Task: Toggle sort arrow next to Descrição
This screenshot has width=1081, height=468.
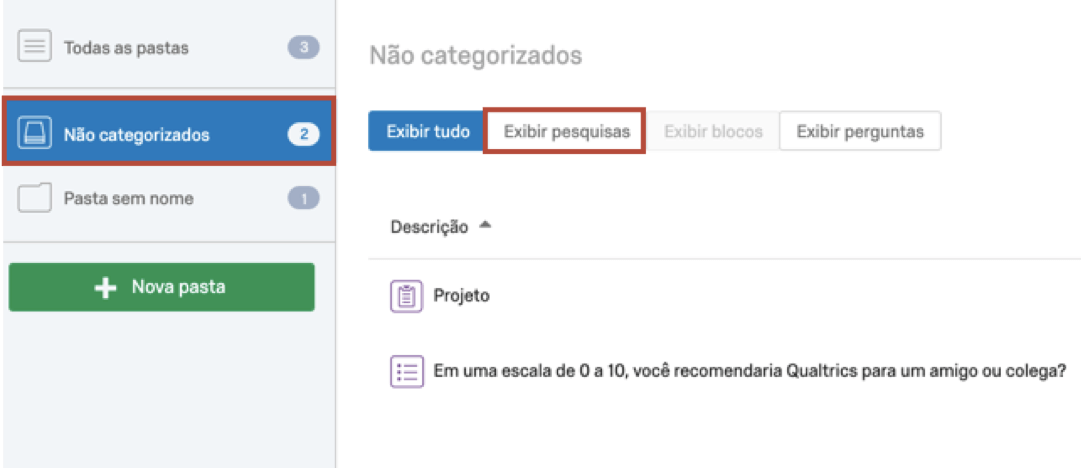Action: tap(485, 226)
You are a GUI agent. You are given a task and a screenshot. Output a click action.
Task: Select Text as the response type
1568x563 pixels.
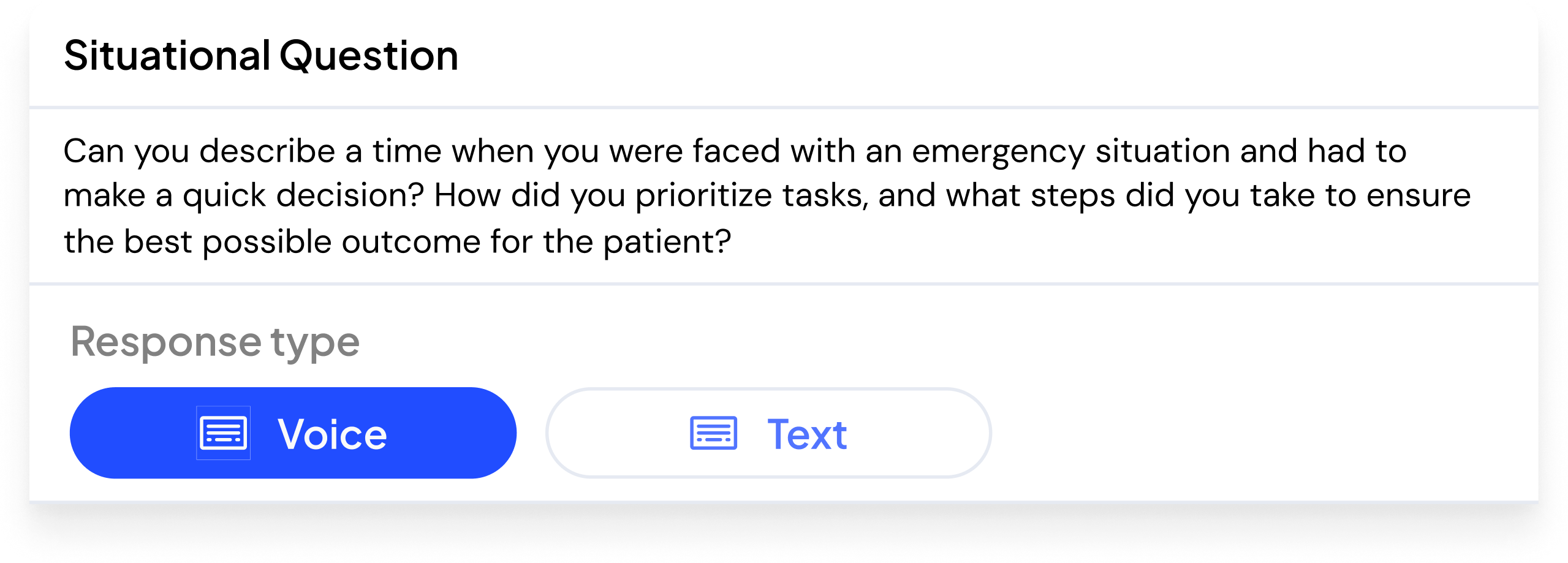[768, 433]
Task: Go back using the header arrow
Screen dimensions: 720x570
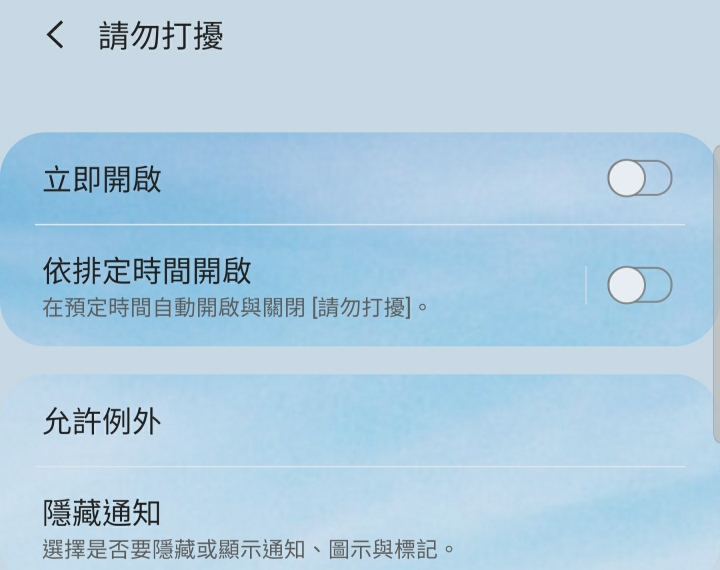Action: coord(55,35)
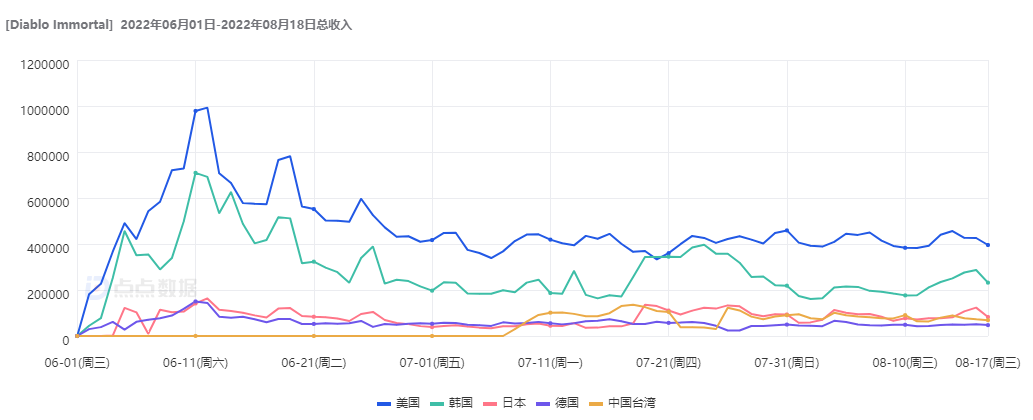
Task: Select the green line's peak marker at 06-11
Action: pos(196,173)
================
Exercise objective
Restate the whole of the material word for word without the pictures.

Result for this task
Task: Toggle sort arrow next to Descrição
This screenshot has width=1081, height=468.
Action: tap(485, 226)
You are a GUI agent. You are given a task and a screenshot. Output a click action.
Task: Select Text as the response type
1568x563 pixels.
[768, 433]
Task: Go back using the header arrow
Screen dimensions: 720x570
Action: coord(55,35)
Task: Select the green line's peak marker at 06-11
Action: pos(196,173)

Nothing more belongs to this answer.